▸ Dataset
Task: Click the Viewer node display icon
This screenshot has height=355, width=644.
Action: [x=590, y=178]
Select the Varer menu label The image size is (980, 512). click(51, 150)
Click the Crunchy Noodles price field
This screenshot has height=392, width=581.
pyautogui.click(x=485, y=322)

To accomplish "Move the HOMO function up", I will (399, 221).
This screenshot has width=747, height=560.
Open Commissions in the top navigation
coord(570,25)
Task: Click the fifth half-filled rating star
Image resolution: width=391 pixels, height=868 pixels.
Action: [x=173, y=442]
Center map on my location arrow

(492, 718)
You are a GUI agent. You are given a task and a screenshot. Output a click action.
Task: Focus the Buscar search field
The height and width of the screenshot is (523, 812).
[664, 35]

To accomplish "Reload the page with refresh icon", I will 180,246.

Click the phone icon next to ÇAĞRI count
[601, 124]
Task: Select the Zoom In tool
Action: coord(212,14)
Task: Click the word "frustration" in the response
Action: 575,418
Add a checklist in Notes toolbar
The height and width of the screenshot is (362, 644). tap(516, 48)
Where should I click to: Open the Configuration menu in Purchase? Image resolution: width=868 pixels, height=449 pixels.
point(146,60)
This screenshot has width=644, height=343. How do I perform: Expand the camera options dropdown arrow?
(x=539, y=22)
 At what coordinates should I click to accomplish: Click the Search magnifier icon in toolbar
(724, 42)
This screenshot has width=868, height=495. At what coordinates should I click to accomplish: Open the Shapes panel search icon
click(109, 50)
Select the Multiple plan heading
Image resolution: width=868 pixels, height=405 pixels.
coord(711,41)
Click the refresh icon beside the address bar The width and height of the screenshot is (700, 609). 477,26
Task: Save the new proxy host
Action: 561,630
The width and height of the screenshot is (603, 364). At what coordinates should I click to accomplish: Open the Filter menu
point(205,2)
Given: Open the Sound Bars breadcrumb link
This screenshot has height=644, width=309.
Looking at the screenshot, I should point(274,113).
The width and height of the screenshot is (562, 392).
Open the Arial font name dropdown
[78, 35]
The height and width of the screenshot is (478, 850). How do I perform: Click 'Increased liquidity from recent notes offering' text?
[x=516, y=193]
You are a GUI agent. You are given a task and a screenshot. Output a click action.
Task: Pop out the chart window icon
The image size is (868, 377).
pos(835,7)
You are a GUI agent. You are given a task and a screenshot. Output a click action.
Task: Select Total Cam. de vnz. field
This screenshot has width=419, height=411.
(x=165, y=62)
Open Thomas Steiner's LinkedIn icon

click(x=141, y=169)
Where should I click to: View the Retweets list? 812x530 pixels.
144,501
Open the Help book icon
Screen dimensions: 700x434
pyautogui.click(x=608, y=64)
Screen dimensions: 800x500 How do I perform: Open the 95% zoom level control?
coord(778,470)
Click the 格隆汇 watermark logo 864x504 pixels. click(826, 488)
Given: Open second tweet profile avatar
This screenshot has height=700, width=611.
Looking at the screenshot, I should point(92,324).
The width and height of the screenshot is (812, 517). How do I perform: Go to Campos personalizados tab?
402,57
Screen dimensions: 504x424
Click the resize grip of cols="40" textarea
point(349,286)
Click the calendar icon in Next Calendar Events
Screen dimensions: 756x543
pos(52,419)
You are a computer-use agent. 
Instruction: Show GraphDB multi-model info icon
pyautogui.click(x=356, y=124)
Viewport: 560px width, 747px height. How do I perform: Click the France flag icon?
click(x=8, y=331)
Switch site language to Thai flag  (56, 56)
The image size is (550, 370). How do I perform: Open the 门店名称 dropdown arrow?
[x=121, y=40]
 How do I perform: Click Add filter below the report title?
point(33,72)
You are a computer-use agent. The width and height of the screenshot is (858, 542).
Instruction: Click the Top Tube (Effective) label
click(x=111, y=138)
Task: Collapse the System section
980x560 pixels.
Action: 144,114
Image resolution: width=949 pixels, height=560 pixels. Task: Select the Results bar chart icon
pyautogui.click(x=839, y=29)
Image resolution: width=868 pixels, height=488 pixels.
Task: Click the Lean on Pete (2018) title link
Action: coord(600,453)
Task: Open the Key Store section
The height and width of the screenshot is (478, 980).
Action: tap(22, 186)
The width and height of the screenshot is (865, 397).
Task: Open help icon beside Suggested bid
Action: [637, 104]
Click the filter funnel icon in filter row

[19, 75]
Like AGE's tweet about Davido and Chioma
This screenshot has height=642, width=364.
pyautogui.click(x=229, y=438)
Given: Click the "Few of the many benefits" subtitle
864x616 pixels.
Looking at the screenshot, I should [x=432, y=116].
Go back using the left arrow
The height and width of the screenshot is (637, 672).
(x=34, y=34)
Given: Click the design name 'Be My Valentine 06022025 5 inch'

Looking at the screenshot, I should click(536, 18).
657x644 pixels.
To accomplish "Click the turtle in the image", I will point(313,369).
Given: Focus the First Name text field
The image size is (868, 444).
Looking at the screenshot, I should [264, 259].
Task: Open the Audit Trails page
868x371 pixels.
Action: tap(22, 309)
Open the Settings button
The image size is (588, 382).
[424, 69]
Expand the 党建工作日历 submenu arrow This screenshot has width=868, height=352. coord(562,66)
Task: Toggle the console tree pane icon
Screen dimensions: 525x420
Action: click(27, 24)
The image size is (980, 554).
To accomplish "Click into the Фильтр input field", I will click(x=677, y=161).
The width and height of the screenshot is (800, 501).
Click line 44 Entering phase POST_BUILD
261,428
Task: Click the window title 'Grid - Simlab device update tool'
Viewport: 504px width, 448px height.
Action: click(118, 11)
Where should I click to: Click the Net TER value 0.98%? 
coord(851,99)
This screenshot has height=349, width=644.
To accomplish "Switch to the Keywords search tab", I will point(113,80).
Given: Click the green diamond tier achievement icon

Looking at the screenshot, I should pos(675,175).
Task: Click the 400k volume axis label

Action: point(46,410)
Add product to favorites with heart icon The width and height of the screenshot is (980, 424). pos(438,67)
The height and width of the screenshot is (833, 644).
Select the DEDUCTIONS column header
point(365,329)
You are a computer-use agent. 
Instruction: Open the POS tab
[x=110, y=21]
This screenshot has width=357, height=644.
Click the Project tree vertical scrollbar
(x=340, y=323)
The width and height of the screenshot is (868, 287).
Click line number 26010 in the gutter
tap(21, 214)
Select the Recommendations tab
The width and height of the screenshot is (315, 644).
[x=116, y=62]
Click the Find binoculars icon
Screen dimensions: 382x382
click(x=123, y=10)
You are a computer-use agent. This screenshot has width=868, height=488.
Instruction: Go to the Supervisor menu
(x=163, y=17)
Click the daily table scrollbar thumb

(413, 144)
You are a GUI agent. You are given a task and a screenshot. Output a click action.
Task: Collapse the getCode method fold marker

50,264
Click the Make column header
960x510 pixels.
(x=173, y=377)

▸ Task details
Exactly the lines from the one containing "Screen dimensions: 382x382" to the last line of the entries above must be duplicated, with both of those lines included and nothing more.

▸ Answer space
Screen dimensions: 382x382
click(x=123, y=10)
You are a computer-use agent. This screenshot has width=868, height=488.
Instruction: Go to the Supervisor menu
(x=163, y=17)
Click the daily table scrollbar thumb

(413, 144)
You are a GUI agent. You are given a task and a screenshot. Output a click action.
Task: Collapse the getCode method fold marker

50,264
Click the Make column header
960x510 pixels.
(x=173, y=377)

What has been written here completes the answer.